• TASK TO CARRY OUT
Starting at the line that contains "900x606 pixels.", output each line exactly as written through the end of the listing below, but leave out the pictures.

• INPUT DATA
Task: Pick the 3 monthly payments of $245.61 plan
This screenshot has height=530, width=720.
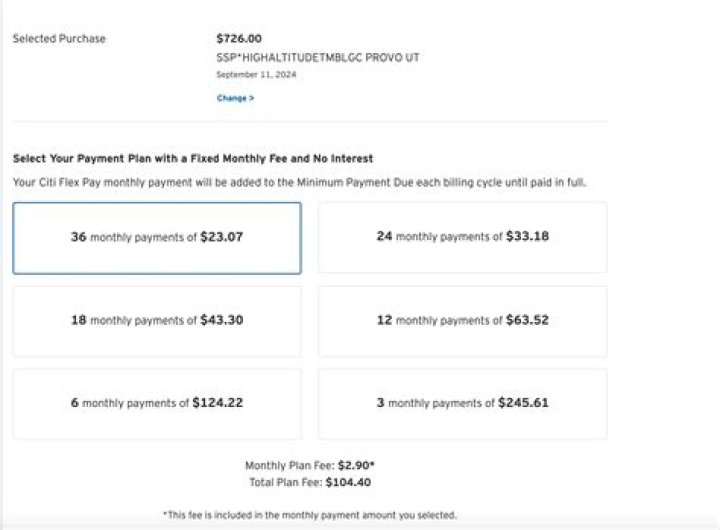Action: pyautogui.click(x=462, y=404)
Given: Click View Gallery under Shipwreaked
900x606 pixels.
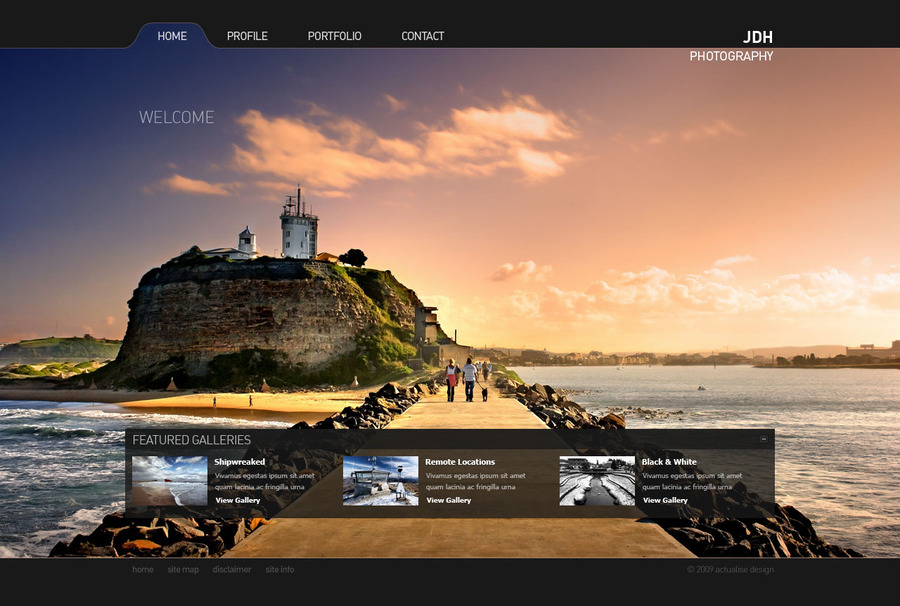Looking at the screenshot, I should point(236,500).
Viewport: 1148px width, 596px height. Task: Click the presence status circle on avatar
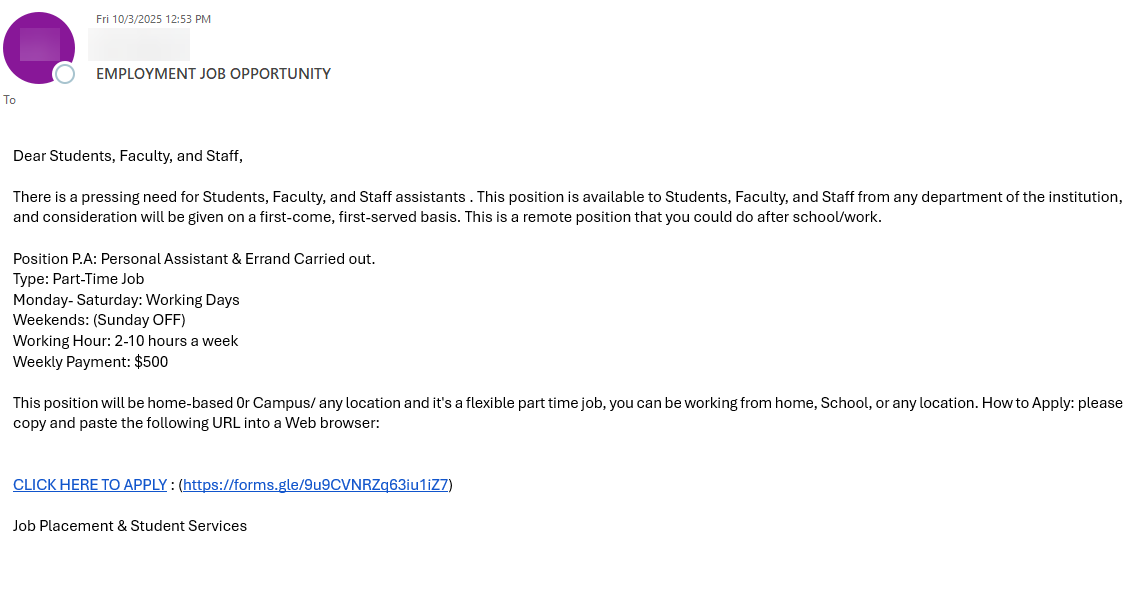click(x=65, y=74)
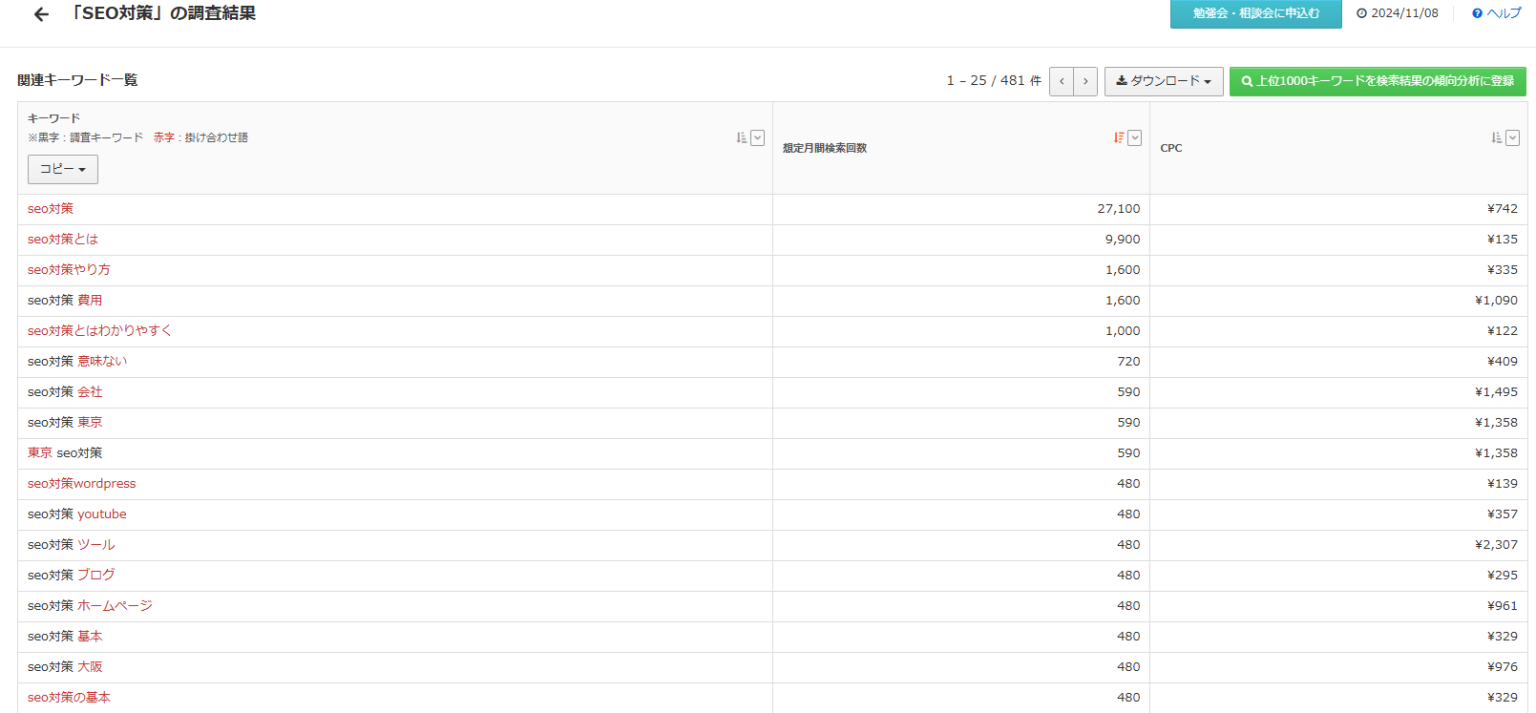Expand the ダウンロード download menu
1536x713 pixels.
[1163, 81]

• TASK RESULT
900x606 pixels.
Looking at the screenshot, I should point(236,500).
Viewport: 1148px width, 596px height. Task: Click the presence status circle on avatar
click(x=65, y=74)
Expand the ダウンロード download menu
1536x713 pixels.
[1163, 81]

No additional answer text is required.